Core Concepts

KladML is built on a "1 Interface, N Implementations" philosophy. This allows you to run the same code locally (with files and SQLite) and in production (with S3, databases, etc.) without changing your logic.

Architecture Overview

KladML organizes your work in a structured hierarchy, starting from a Workspace:

Workspace
├── Projects (Logic)
│   └── Family
│       └── Experiment
│           └── Run
├── Datasets (Data versioning)
└── Configs (Configuration files)

Workspace: Root of your local environment (data/).
Project: High-level container (e.g., "CustomerChurn").
Family: Grouping of related experiments (e.g., "glucose_forecasting").
Dataset: First-class entity, synced to DB.
Run: Individual training execution.

Component Architecture

┌─────────────────────────────────────────────────────────────┐
│                      Your Code                              │
│         (Model implementation, Training script)             │
├─────────────────────────────────────────────────────────────┤
│                   ExperimentRunner                          │
│         (Orchestrates training, tracking, storage)          │
├─────────────────────────────────────────────────────────────┤
│  StorageInterface  │  ConfigInterface  │  TrackerInterface  │
│                    │                   │                    │
│  (Abstraction)     │  (Abstraction)    │  (Abstraction)     │
├─────────────────────────────────────────────────────────────┤
│  LocalStorage      │  YamlConfig       │  LocalTracker      │
│  S3Storage         │  EnvConfig        │  MLflowTracker     │
│  (Implementation)  │  (Implementation) │  (Implementation)  │
└─────────────────────────────────────────────────────────────┘

Interfaces

KladML defines 4 core interfaces. Each interface defines what a backend must do, not how.

StorageInterface

Handles files and artifacts (models, data, outputs).

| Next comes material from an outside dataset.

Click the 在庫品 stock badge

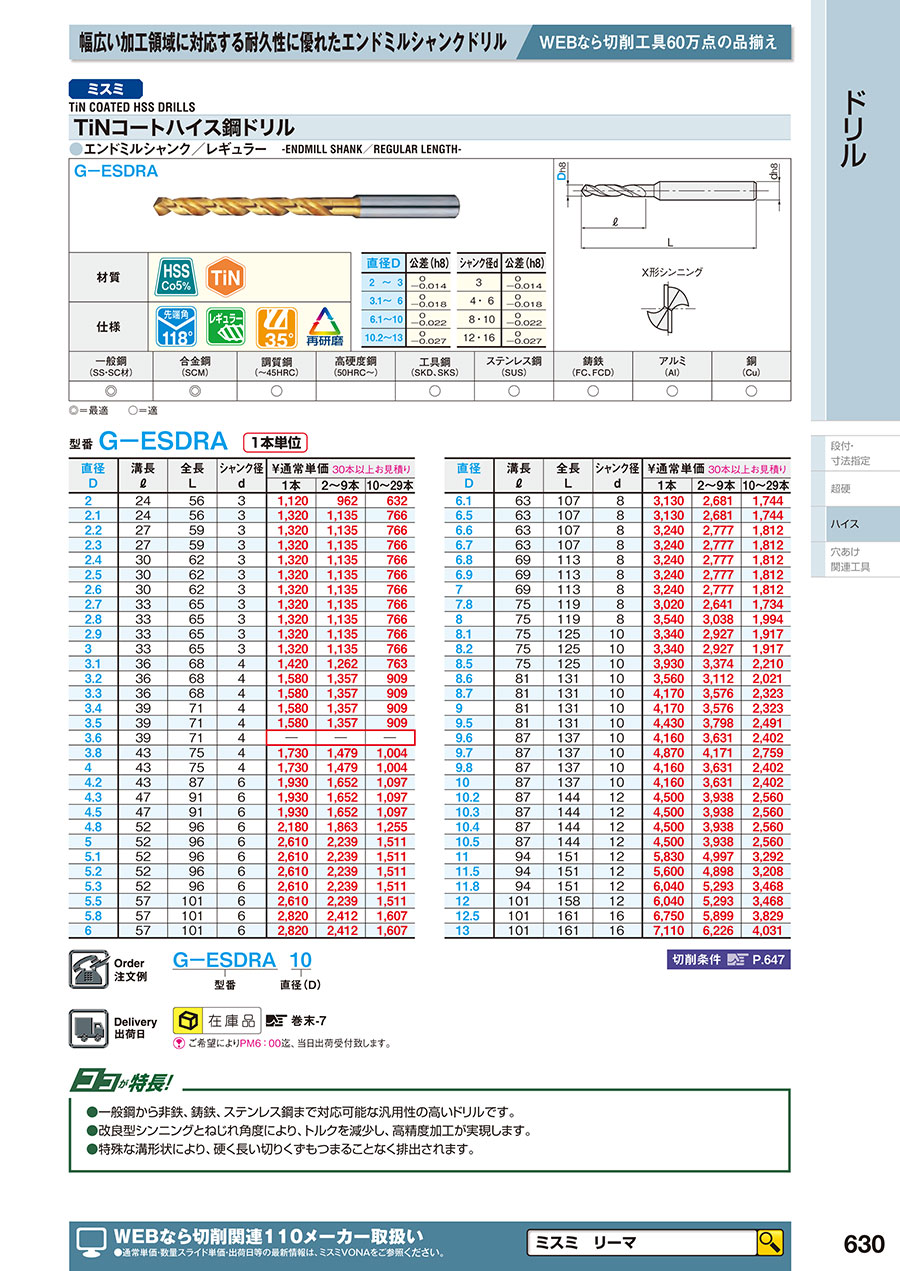pos(217,1020)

from kladml.interfaces import StorageInterface

class StorageInterface(ABC):
    @abstractmethod
    def upload_file(self, local_path: str, bucket: str, key: str) -> str: ...

    @abstractmethod
    def download_file(self, bucket: str, key: str, local_path: str) -> str: ...

    @abstractmethod
    def list_files(self, bucket: str, prefix: str = "") -> List[str]: ...

Default: LocalStorage (filesystem)

ConfigInterface

Manages configuration and settings.

from kladml.interfaces import ConfigInterface

class ConfigInterface(ABC):
    @abstractmethod
    def get(self, key: str, default: Any = None) -> Any: ...

    @abstractmethod
    def set(self, key: str, value: Any) -> None: ...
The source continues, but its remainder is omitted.